In the records that follow, find each line with the word "computer" and copy it.

(Stored records)

━━━━━━

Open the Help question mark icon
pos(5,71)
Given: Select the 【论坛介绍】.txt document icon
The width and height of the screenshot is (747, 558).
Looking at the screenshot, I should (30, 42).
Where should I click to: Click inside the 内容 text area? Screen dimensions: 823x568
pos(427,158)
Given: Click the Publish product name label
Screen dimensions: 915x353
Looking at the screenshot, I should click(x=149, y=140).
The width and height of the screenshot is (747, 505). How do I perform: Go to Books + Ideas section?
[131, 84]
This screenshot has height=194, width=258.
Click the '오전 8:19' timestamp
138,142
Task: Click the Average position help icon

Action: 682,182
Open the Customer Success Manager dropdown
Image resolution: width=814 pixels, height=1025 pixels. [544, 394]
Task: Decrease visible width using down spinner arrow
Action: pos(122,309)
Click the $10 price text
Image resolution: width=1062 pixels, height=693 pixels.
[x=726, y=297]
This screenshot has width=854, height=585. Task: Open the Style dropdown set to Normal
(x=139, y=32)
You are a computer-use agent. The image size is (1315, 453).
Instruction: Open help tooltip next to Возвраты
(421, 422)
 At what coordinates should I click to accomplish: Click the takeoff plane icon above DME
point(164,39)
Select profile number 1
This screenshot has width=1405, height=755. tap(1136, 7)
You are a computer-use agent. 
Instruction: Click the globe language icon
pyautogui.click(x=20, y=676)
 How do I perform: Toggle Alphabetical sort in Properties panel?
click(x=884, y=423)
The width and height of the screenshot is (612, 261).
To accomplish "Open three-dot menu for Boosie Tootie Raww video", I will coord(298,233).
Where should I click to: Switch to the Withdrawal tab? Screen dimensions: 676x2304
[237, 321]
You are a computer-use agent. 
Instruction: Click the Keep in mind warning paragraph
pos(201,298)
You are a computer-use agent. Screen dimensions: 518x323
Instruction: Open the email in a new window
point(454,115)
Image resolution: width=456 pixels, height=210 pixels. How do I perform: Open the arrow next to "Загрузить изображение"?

━━━━━━

EXPECTED ANSWER ▸
You are a computer-use agent. The image size is (1315, 453).
You are a computer-use agent. 
You are a computer-use agent. 
You are a computer-use agent. Screen dimensions: 518x323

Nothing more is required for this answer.